La baratte de Bowler (fig. 30) est un vase A de 50 cent (18 po.) de diamètre, 25 cent. (9 po.) de largeur, dont les fonds sont en bois et la circonférence en étain. Cette baratte a 2 ouvertures, l’une B de 24 cent. (8 po.½) sur 12 (4 po.) par où l’on verse la crème, on retire le beurre, et on lave le vase ; elle est fermée par une porte C fixée par 2 vis à oreilles ; l’autre qui sert à l’écoulement du babeurre et se ferme avec un bouchon. Un 3e trou, percé près de la 1re ouverture et fermé avec un foret, sert à renouveler l’air de l’intérieur. Un arbre traverse cette baratte et se termine par 2 tourillons D sur lesquels elle peut osciller librement : la partie inférieure plonge dans un cuveau de bois L qui reçoit de l’eau chaude ou froide selon la saison. A l’intérieur, 4 planchettes, placées comme celles de la serène et percées de trous, agitent et battent la crème. Le mouvement est imprimé à la machine par le pendule G de 1 mèt. (3 pi.) de longueur et dont la lentille H pèse 5 kilog. (10 liv.). A la partie supérieure du bâtis est une grande poulie E qui fait corps avec la broche qui sert d’axe de suspension au pendule, et sur la gorge de laquelle passe une corde sans fin qui s’enroule 2 fois sur la double gorge d’une 2e poulie plus petite F fixée à demeure sur le tourillon D de l’arbre de la baratte. La baratte et le cuveau sont recouverts d’un chapeau en bois pour maintenir la température et empêcher la vapeur d’eau de se répandre. On met le pendule en mouvement au moyen de la verge ou manche de bois I de 1 mèt. 32 cent. (4 pi.) de longueur, attachée au pendule 8 cent. (3 po.) au-dessus de la lentille au moyen d’un piton à crochet. M est un support de bois pour soutenir le manche I quand la baratte est en repos. On conçoit qu’en faisant mouvoir le pendule, la baratte prend un mouvement d’oscillation lent et régulier, très-favorable au battage de la crème et à sa conversion en beurre.
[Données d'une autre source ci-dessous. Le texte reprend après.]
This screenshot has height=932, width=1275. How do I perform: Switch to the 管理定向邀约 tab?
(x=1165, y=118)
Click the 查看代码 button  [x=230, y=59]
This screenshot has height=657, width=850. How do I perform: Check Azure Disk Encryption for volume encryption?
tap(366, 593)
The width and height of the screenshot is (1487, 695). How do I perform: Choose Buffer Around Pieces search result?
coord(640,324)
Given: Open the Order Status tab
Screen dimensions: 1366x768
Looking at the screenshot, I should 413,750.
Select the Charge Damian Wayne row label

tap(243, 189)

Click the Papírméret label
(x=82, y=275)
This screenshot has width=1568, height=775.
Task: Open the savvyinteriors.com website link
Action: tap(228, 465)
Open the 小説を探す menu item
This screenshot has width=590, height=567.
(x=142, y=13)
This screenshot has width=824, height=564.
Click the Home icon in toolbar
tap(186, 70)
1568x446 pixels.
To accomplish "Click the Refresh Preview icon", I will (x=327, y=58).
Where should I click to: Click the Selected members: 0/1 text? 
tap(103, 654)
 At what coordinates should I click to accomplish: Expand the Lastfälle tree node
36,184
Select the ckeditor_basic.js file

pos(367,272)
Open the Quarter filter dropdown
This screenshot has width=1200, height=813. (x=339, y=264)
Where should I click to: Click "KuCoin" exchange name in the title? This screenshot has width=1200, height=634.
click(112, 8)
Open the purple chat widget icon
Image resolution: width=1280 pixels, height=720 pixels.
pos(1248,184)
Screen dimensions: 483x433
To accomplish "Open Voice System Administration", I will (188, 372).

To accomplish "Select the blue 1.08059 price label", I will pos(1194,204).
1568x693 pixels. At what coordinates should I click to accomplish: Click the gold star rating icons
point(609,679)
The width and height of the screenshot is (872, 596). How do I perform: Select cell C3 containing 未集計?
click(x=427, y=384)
Les autres instrumens nécessaires dans la fabrication du beurre, indépendamment de ceux de la laiterie, sont des tamis ou des canevas pour passer la crème ou filtrer le babeurre, des terrines ou bien des jattes ou autres vases pour déposer le beurre ; des cuillères, battes, battoires ou des rouleaux de bois pour l’ouvrir, le pétrir, le délaiter et le saler ; une petite presse à vis en bois ; des formes pour le mouler, et des empreintes pour le marquer ; un pilon pour le presser dans les barils de beurre salé ; une chaudière en cuivre pour le fondre.